The records below hold a stretch from the line with "Click help icon next to Временная зона" through the line with "Given: Select the circled marker numbered 6"; return exactly those lines, ends included, and nothing more.

── RECORDS PROVIDED ──

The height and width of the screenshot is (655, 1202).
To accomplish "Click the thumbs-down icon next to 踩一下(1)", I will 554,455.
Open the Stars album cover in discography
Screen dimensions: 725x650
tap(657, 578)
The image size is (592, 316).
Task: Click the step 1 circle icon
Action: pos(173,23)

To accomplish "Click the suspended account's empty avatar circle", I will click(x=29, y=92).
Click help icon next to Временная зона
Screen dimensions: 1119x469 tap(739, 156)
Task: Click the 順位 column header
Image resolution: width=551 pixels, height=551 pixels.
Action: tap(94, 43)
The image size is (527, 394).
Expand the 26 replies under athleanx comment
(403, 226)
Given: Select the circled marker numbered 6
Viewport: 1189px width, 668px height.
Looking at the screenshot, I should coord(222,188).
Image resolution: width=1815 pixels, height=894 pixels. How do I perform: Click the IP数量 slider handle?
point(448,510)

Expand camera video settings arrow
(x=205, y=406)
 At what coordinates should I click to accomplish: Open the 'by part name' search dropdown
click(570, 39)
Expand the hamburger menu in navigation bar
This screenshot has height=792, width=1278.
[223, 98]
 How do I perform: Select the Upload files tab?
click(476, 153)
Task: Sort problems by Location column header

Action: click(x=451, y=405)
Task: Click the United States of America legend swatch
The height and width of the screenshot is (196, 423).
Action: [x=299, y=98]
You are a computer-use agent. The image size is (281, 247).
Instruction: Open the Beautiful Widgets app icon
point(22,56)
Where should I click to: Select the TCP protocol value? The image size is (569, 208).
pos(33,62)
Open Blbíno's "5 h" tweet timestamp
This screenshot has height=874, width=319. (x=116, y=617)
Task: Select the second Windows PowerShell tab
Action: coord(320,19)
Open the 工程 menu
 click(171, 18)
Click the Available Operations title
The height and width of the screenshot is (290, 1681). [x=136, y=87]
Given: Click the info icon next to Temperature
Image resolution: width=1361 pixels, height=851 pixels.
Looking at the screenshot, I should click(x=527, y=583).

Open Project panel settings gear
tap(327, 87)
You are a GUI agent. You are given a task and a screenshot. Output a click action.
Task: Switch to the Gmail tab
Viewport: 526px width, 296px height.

───

§ **SOLUTION TO THE EXERCISE**:
Click help icon next to Временная зона
Screen dimensions: 1119x469 tap(739, 156)
Task: Click the 順位 column header
Image resolution: width=551 pixels, height=551 pixels.
Action: tap(94, 43)
The image size is (527, 394).
Expand the 26 replies under athleanx comment
(403, 226)
Given: Select the circled marker numbered 6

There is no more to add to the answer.